Cosa intende per legittimazione?

«È una categoria imponderabile, certo. Guglielmo Ferrero diceva che era prodotta dai geni invisibili della città. Diciamo più concretamente che nessuno può pensare di ritenere l’altra parte impresentabile e contemporaneamente però appellarsi al suo senso di responsabilità».

Per la verità Berlusconi da un lato proclama il proprio senso di responsabilità, ma dall’altro ha già annunciato altre quattro manifestazioni di piazza come rodaggio della campagna elettorale. Non è un po’ ondivago anche questo comportamento?

«Diciamo che dopo il risultato elettorale noi, anche in piazza, abbiamo confermato la nostra disponibilità a un bene superiore. Pur ritenendo che i nostri avversari abbiano le stimmate della vecchia cultura comunista con cui non abbiamo punti in comune».

Perché allora chiamare a raccolta i militanti? Non bastavano le consultazioni e le apparizioni in tv per spiegarlo?

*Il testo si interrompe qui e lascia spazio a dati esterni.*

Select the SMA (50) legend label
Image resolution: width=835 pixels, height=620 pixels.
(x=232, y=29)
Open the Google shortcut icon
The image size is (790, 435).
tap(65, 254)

«Il senso della piazza è che la nostra responsabilità ha un limite. Se non ci viene riconosciuto il diritto alla compartecipazione alle istituzioni non c’è più spazio per un dialogo. Una posizione del genere colliderebbe con il principio di realtà, dato lo scarto minimo tra i nostri voti. Vorrebbe dire: “pesiamo uguale ma voi siete illegittimi”. È chiaro che di fronte a questo noi alzeremo i toni».

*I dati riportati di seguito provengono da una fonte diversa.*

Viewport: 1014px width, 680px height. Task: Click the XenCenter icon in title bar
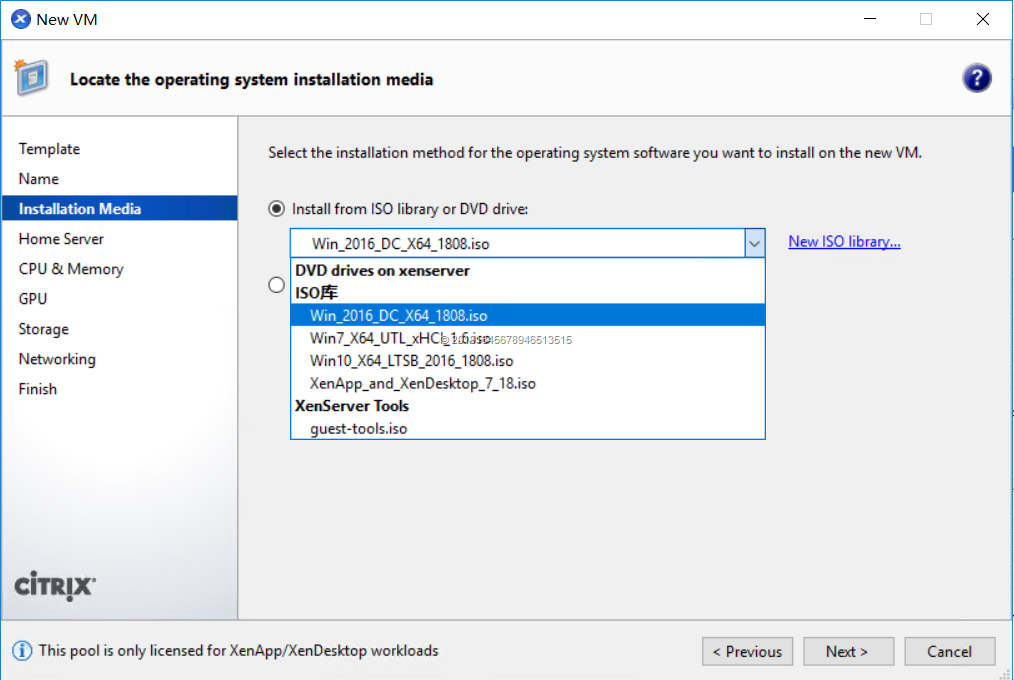(x=20, y=19)
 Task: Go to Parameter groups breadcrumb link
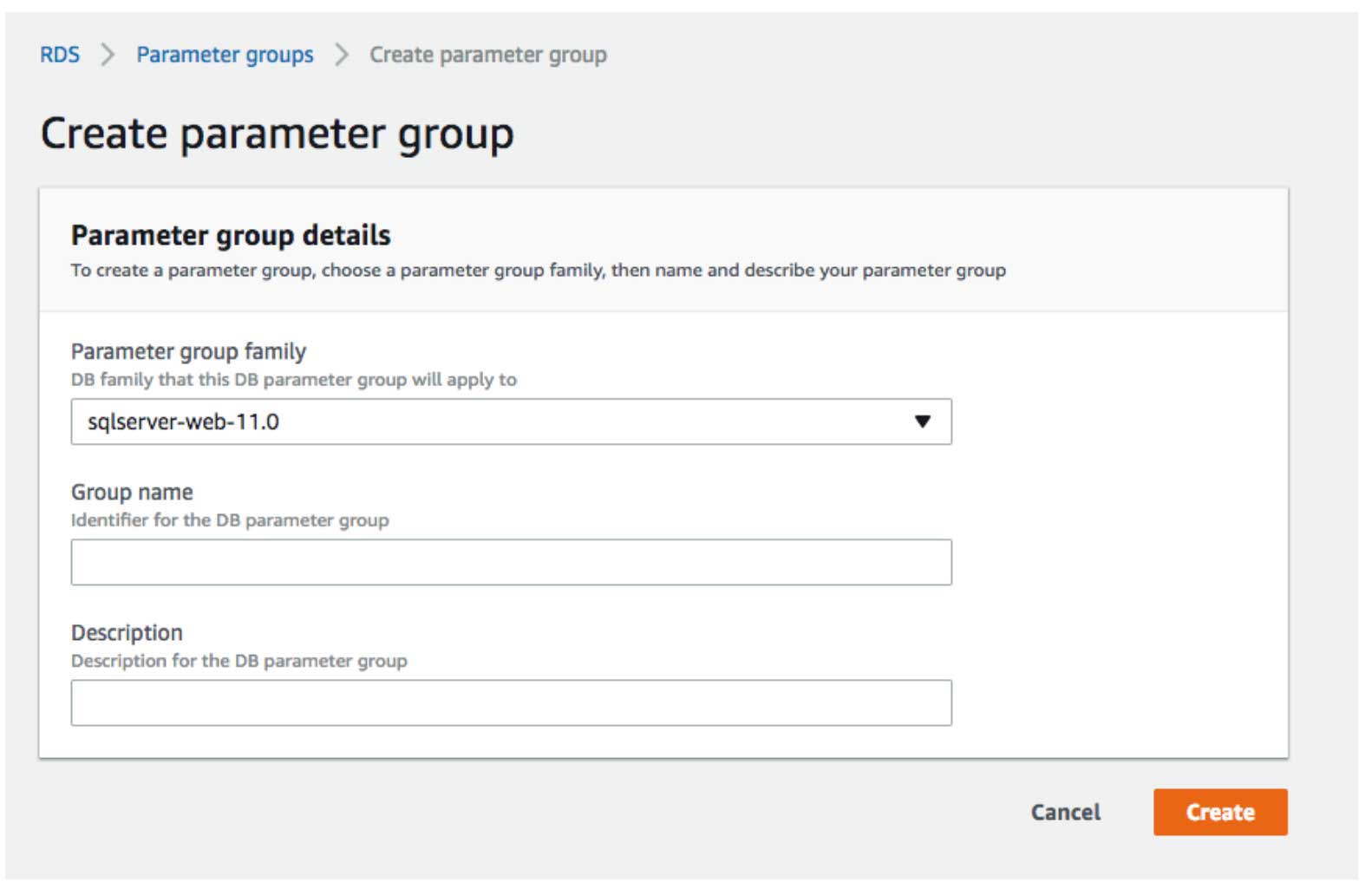coord(225,55)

Dato che l’esperienza del governo Monti non ha in alcun modo avvicinato le posizioni delle forze principali della sua «strana maggioranza», perché non tentare la strada del doppio binario?

«È la stessa strada che si seguì nel ‘47 quando scoppiò la Guerra Fredda. Da un lato il governo, dall’altro la Costituente. Ma allora c’era di mezzo la divisione del mondo in due, oggi è una vicenda tutta italiana».

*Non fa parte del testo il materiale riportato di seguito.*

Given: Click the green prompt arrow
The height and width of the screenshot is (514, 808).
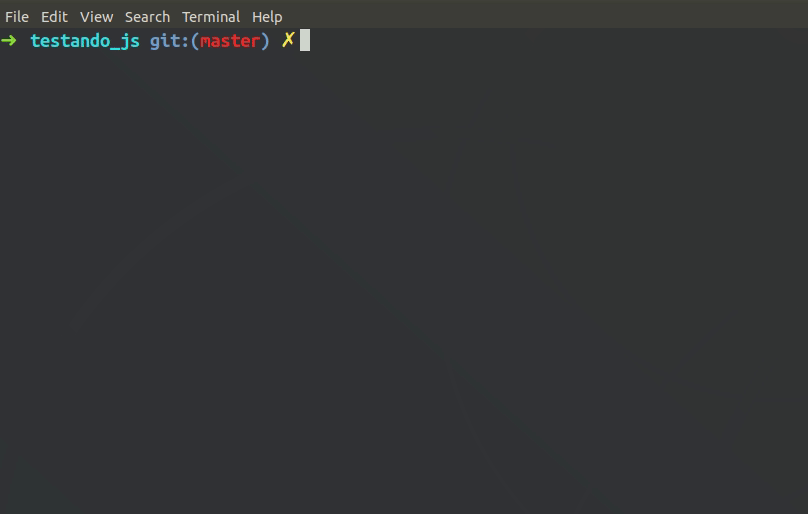Looking at the screenshot, I should tap(9, 41).
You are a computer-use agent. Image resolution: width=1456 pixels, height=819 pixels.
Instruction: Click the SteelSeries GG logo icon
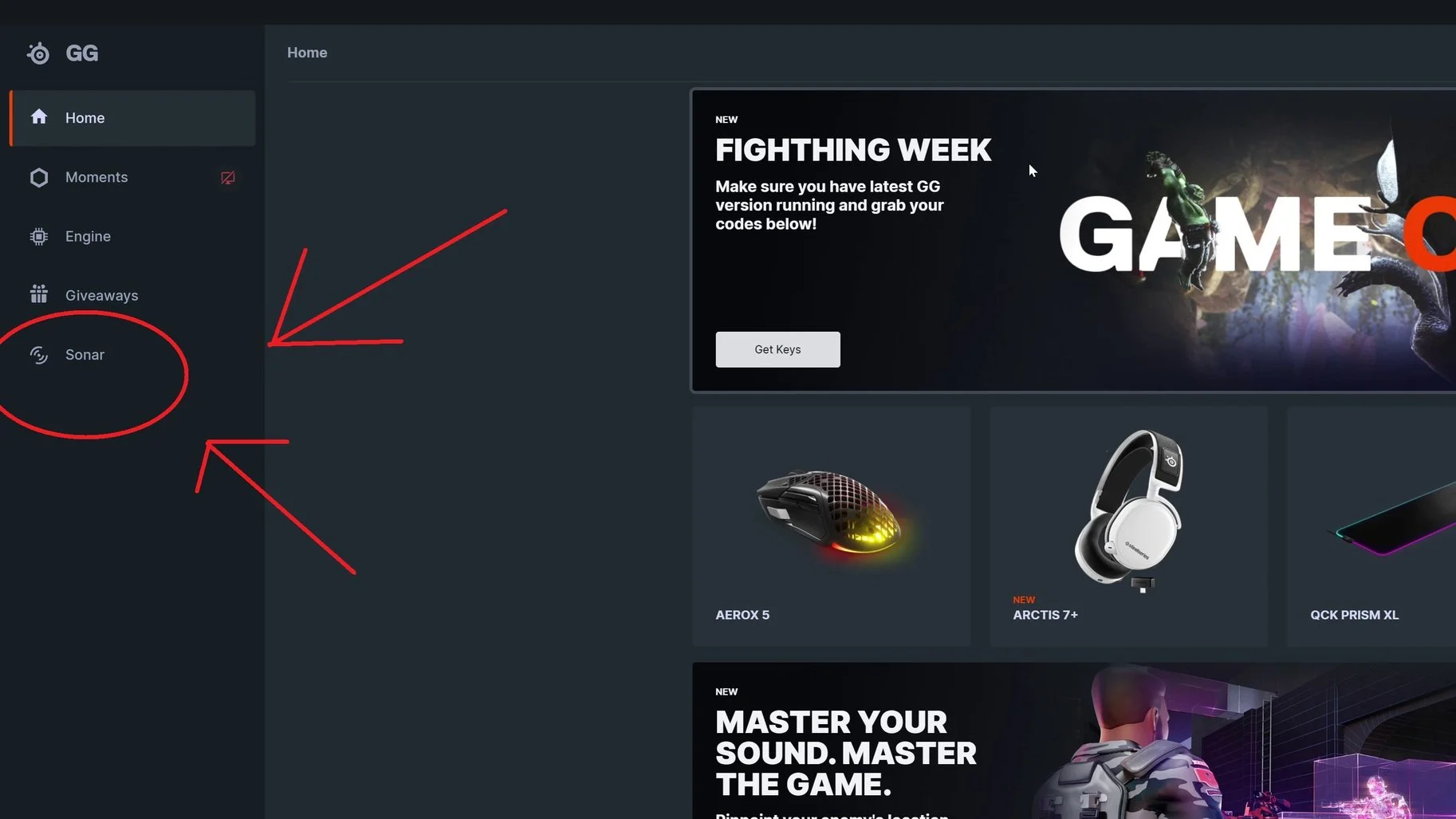[38, 53]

Ma non sarebbe più “pulito” dal punto di vista della divisione delle responsabilità permettere la nascita di un governo di minoranza?

«Ci si può chiedere “noi vogliamo la responsabilità di governare da soli”. Non ci scandalizziamo. Ma prima vogliamo un segno chiaro e pubblico di legittimazione reciproca. E dopo le scelte fatte ai vertici delle Camere, non resta che un presidente della Repubblica indicato dal centrodestra. Ovviamente non un nome sgradito alla sinistra. Una personalità con le carte in regola dato che non siamo un’area politico-culturale figlia di un dio minore».

E poi?

«A quel punto, una volta messi in comune i geni invisibili della città, ci può anche essere chiesto un atto di disponibilità da parte del Pd: “fateci governare da soli per il bene dell’Italia”. Noi potremmo anche dire: è un errore, ma se ci tenete fatelo».

Secondo lei, questa «legittimazione formale e pubblica» sarebbe un’altra parentesi in un momento emergenziale o potrebbe chiudere una fase e cambiare i rapporti tra i due schieramenti?

«Potrebbe essere un modo per passare dalla dinamica del nemico a quella dell’avversario. Non è questione da poco».

Viceversa, le larghe intese non metterebbero tutta la politica nello stesso calderone a vantaggio del «sono tutti uguali»?

«Nella situazione in cui siamo, si rischia di subire la stessa sorte, tra un mese, per il quadro internazionale. E sarebbe un’altra sconfitta della politica».